■ Text zum Prüfen:
◇ ◇ ◇ ◇
Entscheidungsstichwort (Thema)
Nachträglicher Erlass von Verlustfeststellungsbescheiden nach § 10d EStG
Leitsatz (redaktionell)
1. § 10d Abs. 4 Satz 1 EStG regelt, unter welchen Voraussetzungen ein Bescheid zur Feststellung verbleibender Verluste erstmalig zu erlassen ist. § 10d Abs. 4 Sätze 4 und 5 regeln dagegen, unter welchen Voraussetzungen Feststellungsbescheide zu erlassen, aufzuheben oder zu ändern sind, mithin alle Fälle, in denen es um eine zweite oder weitere Entscheidung über verbleibende Verlustvorträge geht.
◇ ◇ ◇ ◇
■ Übungsdaten:
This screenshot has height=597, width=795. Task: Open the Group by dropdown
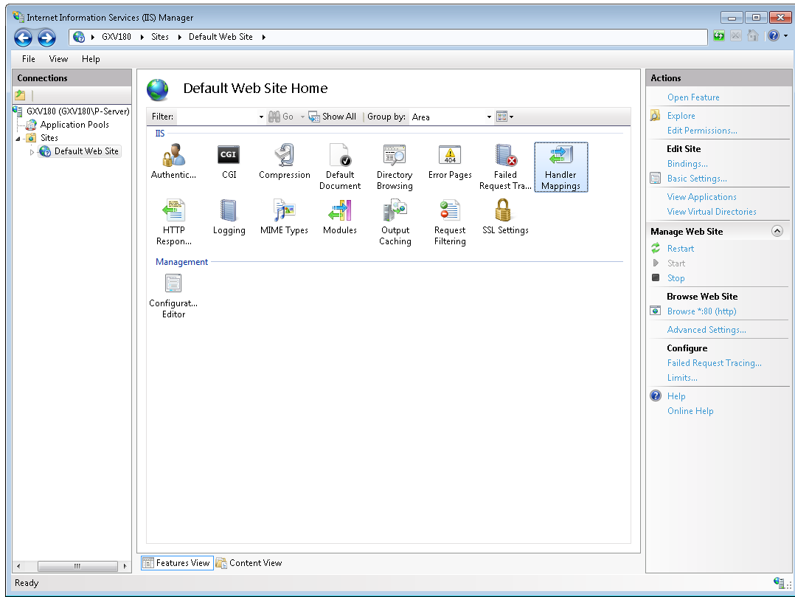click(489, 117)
◇ ◇ ◇ ◇
■ Deine Aufgabe:
Passen die Aussagen (a), (b) und (c) zum Text über Verlustfeststellungsbescheide? Antworte bei jeder mit Ja oder Nein und zitiere wörtlich die Worte aus dem Text, die den Ausschlag geben.
(a) § 10d Abs. 4 Satz 1 EStG legt fest, wann ein Bescheid zur Feststellung verbleibender Verluste zum ersten Mal zu erlassen ist.
(b) § 10d Abs. 4 Sätze 4 und 5 betreffen nur das Aufheben von Feststellungsbescheiden.
(c) § 10d Abs. 4 Sätze 4 und 5 gelten für Fälle, in denen zum zweiten oder wiederholten Mal über verbleibende Verlustvorträge entschieden wird.

■ Ergebnis:
(a) Ja: „unter welchen Voraussetzungen ein Bescheid zur Feststellung verbleibender Verluste erstmalig zu erlassen ist“
(b) Nein: „zu erlassen, aufzuheben oder zu ändern sind“
(c) Ja: „alle Fälle, in denen es um eine zweite oder weitere Entscheidung über verbleibende Verlustvorträge geht“